(Saved data entries)
-*-
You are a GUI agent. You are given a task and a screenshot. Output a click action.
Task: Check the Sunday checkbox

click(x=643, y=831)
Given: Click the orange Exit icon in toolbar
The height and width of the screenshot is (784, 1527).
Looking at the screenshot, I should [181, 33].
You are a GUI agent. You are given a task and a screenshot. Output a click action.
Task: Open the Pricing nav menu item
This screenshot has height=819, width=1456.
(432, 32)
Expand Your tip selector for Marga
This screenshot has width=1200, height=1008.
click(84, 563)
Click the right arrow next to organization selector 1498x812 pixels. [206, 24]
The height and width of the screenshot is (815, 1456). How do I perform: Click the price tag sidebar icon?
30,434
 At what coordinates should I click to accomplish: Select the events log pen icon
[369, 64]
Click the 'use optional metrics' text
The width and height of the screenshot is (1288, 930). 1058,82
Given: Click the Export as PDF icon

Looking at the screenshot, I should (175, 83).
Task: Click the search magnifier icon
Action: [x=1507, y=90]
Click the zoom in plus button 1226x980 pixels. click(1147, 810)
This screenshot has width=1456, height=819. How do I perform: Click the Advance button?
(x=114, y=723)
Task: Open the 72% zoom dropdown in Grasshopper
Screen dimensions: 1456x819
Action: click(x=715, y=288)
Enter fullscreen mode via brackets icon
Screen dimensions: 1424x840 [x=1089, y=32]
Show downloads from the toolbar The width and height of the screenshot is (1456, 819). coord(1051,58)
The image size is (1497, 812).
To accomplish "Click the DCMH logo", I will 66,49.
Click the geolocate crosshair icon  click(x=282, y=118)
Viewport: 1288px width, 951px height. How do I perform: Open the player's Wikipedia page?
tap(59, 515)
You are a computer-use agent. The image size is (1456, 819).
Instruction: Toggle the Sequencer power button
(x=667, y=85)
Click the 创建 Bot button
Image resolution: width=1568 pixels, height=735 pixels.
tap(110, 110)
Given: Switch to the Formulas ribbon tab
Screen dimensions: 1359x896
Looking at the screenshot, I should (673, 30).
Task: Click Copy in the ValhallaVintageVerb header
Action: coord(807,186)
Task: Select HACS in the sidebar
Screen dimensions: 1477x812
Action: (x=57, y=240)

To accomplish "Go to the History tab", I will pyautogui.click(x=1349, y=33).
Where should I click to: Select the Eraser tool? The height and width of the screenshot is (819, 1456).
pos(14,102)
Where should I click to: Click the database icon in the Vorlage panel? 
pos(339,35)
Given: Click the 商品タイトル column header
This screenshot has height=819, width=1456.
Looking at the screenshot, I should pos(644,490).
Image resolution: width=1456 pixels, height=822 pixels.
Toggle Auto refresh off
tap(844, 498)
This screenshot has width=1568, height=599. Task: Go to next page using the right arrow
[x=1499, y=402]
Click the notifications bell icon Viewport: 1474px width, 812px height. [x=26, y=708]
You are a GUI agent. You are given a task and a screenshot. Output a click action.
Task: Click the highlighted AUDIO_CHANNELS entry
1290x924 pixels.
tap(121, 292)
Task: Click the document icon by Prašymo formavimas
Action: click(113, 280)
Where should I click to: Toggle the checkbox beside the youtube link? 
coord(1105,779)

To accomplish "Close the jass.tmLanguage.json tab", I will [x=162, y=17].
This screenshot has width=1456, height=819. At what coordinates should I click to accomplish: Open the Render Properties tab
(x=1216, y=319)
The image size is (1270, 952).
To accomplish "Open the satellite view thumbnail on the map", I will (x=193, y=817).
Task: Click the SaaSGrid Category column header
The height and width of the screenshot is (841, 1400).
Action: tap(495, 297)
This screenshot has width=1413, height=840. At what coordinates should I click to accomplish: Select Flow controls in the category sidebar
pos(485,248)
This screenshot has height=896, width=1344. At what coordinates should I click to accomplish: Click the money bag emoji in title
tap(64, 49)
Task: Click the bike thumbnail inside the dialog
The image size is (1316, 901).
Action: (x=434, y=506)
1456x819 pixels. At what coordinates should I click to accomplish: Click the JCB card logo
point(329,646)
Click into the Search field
-*-
■ Aim of the task
The data above needs to be repeated exactly, line for line.

■ Task solution
You are a GUI agent. You are given a task and a screenshot. Output a click action.
Task: Check the Sunday checkbox

click(x=643, y=831)
Given: Click the orange Exit icon in toolbar
The height and width of the screenshot is (784, 1527).
Looking at the screenshot, I should [181, 33].
You are a GUI agent. You are given a task and a screenshot. Output a click action.
Task: Open the Pricing nav menu item
This screenshot has height=819, width=1456.
(432, 32)
Expand Your tip selector for Marga
This screenshot has width=1200, height=1008.
click(84, 563)
Click the right arrow next to organization selector 1498x812 pixels. [206, 24]
The height and width of the screenshot is (815, 1456). How do I perform: Click the price tag sidebar icon?
30,434
 At what coordinates should I click to accomplish: Select the events log pen icon
[369, 64]
Click the 'use optional metrics' text
The width and height of the screenshot is (1288, 930). 1058,82
Given: Click the Export as PDF icon

Looking at the screenshot, I should (175, 83).
Task: Click the search magnifier icon
Action: [x=1507, y=90]
Click the zoom in plus button 1226x980 pixels. click(1147, 810)
This screenshot has width=1456, height=819. How do I perform: Click the Advance button?
(x=114, y=723)
Task: Open the 72% zoom dropdown in Grasshopper
Screen dimensions: 1456x819
Action: click(x=715, y=288)
Enter fullscreen mode via brackets icon
Screen dimensions: 1424x840 [x=1089, y=32]
Show downloads from the toolbar The width and height of the screenshot is (1456, 819). coord(1051,58)
The image size is (1497, 812).
To accomplish "Click the DCMH logo", I will 66,49.
Click the geolocate crosshair icon  click(x=282, y=118)
Viewport: 1288px width, 951px height. How do I perform: Open the player's Wikipedia page?
tap(59, 515)
You are a computer-use agent. The image size is (1456, 819).
Instruction: Toggle the Sequencer power button
(x=667, y=85)
Click the 创建 Bot button
Image resolution: width=1568 pixels, height=735 pixels.
tap(110, 110)
Given: Switch to the Formulas ribbon tab
Screen dimensions: 1359x896
Looking at the screenshot, I should (673, 30).
Task: Click Copy in the ValhallaVintageVerb header
Action: coord(807,186)
Task: Select HACS in the sidebar
Screen dimensions: 1477x812
Action: (x=57, y=240)

To accomplish "Go to the History tab", I will pyautogui.click(x=1349, y=33).
Where should I click to: Select the Eraser tool? The height and width of the screenshot is (819, 1456).
pos(14,102)
Where should I click to: Click the database icon in the Vorlage panel? 
pos(339,35)
Given: Click the 商品タイトル column header
This screenshot has height=819, width=1456.
Looking at the screenshot, I should pos(644,490).
Image resolution: width=1456 pixels, height=822 pixels.
Toggle Auto refresh off
tap(844, 498)
This screenshot has width=1568, height=599. Task: Go to next page using the right arrow
[x=1499, y=402]
Click the notifications bell icon Viewport: 1474px width, 812px height. [x=26, y=708]
You are a GUI agent. You are given a task and a screenshot. Output a click action.
Task: Click the highlighted AUDIO_CHANNELS entry
1290x924 pixels.
tap(121, 292)
Task: Click the document icon by Prašymo formavimas
Action: click(113, 280)
Where should I click to: Toggle the checkbox beside the youtube link? 
coord(1105,779)

To accomplish "Close the jass.tmLanguage.json tab", I will [x=162, y=17].
This screenshot has width=1456, height=819. At what coordinates should I click to accomplish: Open the Render Properties tab
(x=1216, y=319)
The image size is (1270, 952).
To accomplish "Open the satellite view thumbnail on the map", I will (x=193, y=817).
Task: Click the SaaSGrid Category column header
The height and width of the screenshot is (841, 1400).
Action: tap(495, 297)
This screenshot has width=1413, height=840. At what coordinates should I click to accomplish: Select Flow controls in the category sidebar
pos(485,248)
This screenshot has height=896, width=1344. At what coordinates should I click to accomplish: Click the money bag emoji in title
tap(64, 49)
Task: Click the bike thumbnail inside the dialog
The image size is (1316, 901).
Action: (x=434, y=506)
1456x819 pixels. At what coordinates should I click to accomplish: Click the JCB card logo
point(329,646)
Click into the Search field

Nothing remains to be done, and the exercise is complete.